Highlights & Insights¶
- Traceability in hierarchical tasks: Decomposing Task 5 (sequence) errors into Task 1 (recognition) and Task 4 (localization) errors provides a "diagnostic benchmark" applicable to any long-temporal multi-step reasoning task.
- Multiplicative penalty structure of Seizure-RQI: Combining additive evidence with multiplicative safety gates (for hallucinations/hazards) is a paradigm that can be directly transferred to radiology, pathology, or surgical reports.
- Neuro-symbolic decoupling for interpretability: Treating the MLLM as a "feature engineer" rather than a "diagnostic physician" achieved F1=0.96 while providing feature importance rankings. This engineering paradigm is crucial for moving AI-assisted diagnosis toward clinical deployment by gaining physician trust.
- GRPO reward failure case: Using BLEU/ROUGE as rewards encouraged repetitive content, demonstrating that RL phases must use reward functions truly aligned with downstream objectives—a cautionary lesson for RLHF/RLVR in other domains.
Limitations & Future Work¶
- Single-source data: Data only from UCLA, adult patients (18–64); lacks pediatric data and cross-institution validation. Small sample sizes for lateralization sub-tasks limited fine-tuning.
- Frame rate constraints: All tasks were evaluated at 2 FPS, leading to systematic information loss for high-frequency events like rapid blinking (10 FPS showed a +0.08 F1 Gain over 2 FPS).
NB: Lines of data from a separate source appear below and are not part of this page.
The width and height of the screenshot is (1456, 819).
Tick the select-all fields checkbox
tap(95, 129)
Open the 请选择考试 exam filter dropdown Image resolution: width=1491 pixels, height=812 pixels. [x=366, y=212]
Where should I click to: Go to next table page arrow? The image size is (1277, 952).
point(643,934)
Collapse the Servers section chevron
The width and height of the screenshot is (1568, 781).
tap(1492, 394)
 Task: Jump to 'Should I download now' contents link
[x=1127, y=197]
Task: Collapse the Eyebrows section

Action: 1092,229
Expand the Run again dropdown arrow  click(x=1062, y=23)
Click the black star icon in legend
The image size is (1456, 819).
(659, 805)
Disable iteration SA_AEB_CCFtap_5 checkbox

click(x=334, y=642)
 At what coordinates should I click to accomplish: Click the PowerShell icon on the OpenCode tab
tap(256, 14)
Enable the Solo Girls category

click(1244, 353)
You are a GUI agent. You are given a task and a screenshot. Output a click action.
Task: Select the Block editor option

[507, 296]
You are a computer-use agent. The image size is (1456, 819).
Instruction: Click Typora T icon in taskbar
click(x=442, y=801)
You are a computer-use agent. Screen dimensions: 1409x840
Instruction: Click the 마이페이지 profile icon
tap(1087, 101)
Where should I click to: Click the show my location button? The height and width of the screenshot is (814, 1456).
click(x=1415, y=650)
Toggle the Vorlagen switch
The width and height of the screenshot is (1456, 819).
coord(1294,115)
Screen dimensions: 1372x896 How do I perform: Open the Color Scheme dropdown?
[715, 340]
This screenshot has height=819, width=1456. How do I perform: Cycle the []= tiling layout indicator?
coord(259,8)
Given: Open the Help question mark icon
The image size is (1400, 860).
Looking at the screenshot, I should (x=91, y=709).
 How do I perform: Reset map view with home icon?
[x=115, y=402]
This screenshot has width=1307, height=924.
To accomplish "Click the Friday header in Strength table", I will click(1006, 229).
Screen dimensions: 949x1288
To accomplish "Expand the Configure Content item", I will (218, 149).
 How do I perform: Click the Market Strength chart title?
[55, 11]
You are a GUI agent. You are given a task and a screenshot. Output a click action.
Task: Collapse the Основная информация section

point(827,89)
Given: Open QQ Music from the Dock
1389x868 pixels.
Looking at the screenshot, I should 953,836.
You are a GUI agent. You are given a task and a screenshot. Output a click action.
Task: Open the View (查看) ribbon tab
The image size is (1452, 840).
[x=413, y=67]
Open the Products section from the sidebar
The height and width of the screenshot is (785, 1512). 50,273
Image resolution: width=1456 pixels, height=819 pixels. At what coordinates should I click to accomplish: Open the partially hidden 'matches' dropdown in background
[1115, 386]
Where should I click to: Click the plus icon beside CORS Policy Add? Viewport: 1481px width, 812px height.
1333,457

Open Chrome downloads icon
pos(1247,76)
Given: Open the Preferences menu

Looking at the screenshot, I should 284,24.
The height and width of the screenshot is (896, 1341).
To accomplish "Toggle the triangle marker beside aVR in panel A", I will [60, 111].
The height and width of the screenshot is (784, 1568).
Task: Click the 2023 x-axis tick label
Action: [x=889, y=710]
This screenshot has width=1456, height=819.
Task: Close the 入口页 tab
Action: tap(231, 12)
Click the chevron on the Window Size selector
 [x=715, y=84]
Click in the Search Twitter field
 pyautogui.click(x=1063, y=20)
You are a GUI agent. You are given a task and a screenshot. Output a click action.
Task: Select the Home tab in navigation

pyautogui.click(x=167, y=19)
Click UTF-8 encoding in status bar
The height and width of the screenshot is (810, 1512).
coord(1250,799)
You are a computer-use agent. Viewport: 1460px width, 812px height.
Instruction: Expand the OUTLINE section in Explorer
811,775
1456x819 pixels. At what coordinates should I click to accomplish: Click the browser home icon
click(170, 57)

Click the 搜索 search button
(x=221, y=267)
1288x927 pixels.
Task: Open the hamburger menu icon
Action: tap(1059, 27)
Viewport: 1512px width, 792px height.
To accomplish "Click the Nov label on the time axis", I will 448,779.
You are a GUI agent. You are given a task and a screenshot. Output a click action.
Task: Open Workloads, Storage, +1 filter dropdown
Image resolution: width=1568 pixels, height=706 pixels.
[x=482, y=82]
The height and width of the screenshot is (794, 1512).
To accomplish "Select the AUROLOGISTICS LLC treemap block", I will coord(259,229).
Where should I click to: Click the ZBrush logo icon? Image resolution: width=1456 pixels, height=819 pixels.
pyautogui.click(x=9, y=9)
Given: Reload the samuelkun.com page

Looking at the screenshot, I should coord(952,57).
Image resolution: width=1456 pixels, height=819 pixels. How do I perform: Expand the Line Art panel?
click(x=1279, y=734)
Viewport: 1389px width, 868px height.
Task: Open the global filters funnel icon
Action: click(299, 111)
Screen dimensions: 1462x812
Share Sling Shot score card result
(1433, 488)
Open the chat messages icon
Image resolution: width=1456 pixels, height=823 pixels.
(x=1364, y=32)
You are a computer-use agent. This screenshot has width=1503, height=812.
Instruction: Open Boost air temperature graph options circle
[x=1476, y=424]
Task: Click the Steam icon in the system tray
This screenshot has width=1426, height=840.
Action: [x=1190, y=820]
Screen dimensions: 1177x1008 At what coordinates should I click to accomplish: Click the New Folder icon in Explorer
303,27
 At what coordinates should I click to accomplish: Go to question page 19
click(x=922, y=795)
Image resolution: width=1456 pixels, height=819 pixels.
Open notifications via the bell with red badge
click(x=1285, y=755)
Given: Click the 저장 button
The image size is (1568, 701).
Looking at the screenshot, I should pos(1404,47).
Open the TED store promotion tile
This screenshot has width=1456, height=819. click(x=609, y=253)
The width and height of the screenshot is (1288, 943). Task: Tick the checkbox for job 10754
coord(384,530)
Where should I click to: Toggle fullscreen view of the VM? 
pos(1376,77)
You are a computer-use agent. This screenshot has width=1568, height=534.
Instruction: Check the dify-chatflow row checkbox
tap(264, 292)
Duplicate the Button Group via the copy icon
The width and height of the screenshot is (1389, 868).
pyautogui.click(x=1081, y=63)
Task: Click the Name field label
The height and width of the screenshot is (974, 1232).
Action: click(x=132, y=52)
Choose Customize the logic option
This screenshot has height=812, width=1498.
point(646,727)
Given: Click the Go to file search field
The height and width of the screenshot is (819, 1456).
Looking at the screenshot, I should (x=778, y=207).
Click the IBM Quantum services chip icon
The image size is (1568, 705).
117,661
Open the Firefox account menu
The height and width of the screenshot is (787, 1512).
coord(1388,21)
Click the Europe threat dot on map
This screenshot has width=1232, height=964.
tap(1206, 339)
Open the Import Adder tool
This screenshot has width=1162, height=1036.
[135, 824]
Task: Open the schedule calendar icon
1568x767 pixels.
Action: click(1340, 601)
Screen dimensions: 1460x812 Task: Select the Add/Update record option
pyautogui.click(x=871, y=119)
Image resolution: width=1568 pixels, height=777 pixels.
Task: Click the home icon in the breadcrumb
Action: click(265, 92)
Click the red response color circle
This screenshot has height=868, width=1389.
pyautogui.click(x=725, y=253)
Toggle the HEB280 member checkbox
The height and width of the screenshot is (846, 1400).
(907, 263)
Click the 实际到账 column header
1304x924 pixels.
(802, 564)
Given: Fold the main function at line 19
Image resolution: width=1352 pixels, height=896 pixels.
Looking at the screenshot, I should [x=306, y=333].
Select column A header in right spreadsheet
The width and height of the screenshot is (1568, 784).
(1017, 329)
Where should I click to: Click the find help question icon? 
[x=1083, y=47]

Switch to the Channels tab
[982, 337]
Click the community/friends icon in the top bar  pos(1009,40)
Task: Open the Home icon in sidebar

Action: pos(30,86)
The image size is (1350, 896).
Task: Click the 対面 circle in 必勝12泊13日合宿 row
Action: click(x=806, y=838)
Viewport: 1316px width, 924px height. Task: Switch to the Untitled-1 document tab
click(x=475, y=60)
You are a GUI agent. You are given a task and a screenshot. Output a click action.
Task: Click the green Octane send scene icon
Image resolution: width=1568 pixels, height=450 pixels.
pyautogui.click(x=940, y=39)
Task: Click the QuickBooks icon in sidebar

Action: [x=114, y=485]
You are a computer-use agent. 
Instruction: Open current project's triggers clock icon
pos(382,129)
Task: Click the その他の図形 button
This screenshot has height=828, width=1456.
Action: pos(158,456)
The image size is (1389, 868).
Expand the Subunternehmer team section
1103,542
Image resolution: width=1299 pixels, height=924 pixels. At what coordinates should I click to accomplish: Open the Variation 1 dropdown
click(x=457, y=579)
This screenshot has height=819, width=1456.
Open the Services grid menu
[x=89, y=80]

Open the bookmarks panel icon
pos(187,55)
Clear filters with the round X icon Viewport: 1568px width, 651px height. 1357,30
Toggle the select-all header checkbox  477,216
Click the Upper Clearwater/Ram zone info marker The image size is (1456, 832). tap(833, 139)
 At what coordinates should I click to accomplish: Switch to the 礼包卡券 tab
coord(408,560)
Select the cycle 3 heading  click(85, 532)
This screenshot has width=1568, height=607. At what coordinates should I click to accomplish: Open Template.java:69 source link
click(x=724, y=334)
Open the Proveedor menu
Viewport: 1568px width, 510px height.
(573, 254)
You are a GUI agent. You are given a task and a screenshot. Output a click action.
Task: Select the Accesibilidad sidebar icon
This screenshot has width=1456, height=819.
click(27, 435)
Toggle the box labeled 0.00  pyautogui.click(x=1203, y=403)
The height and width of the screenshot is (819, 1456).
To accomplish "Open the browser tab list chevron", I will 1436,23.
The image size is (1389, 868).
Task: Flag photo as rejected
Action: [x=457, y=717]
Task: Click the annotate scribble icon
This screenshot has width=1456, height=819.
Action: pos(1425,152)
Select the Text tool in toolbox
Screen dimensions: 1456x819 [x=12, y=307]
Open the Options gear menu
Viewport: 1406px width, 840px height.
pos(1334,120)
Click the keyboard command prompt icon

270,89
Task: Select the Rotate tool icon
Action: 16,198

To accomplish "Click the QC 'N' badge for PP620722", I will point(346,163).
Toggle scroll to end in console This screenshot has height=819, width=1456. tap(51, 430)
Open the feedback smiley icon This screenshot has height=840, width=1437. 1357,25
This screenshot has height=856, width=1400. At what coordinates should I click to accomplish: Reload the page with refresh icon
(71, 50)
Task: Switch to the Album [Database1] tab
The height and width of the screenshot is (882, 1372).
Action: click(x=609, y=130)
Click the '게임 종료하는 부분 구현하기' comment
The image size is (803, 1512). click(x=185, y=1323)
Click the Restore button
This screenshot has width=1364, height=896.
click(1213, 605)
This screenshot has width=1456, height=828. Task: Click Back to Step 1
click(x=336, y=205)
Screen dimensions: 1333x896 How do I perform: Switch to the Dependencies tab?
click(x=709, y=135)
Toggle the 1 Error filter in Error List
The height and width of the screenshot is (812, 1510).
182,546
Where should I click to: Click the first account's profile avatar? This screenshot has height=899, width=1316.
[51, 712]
- Fundamental temporal localization weakness: MLLMs cannot iteratively refine start/end times like clinicians; MAE remains at 8–12 seconds. Future work may involve agentic frameworks for tool-augmented refinement.
- Evaluation coverage: No integration with EEG/MRI signals; no prospective clinical deployment. Results remain within a controlled experimental setting.
Related Work & Insights¶
- vs. MedVidQA / SV-RCNet: Unlike procedural videos with intentional movements, S³ addresses involuntary pathological movements, filling a gap in "involuntary motion + dense feature annotation."
- vs. MotionBench: General fine-grained motion benchmarks do not act as proxies for clinical capability, as evidenced by S³'s focus on clinical lateralization and temporal evolution.
- vs. RadGraph: While RadGraph uses graph structures for radiology report relations, Seizure-RQI adds narrative structure (onset/propagation/postictal) and temporal consistency, better suited for episode-based events.
- vs. Traditional seizure methods (3D CNN, accelerometers): Discriminate-only methods lack the generative rationale and report capabilities of S³, which aligns more closely with the expert clinical reasoning process.
Rating¶
- Novelty: ⭐⭐⭐⭐ The dataset, benchmark, metric, and training suite form a first-of-its-kind closed loop for seizure semiology.
- Experimental Thoroughness: ⭐⭐⭐⭐⭐ Comprehensive evaluation across 11 MLLMs, SFT/GRPO paradigms, two-stage comparisons, and extensive ablations against clinical experts.
- Writing Quality: ⭐⭐⭐⭐ Clear hierarchical narrative with detailed mechanisms for each failure mode.
- Value: ⭐⭐⭐⭐⭐ Sets a high-reference standard for medical multimodal AI and report evaluation; the two-stage F1=0.96 approaches clinical viability thresholds.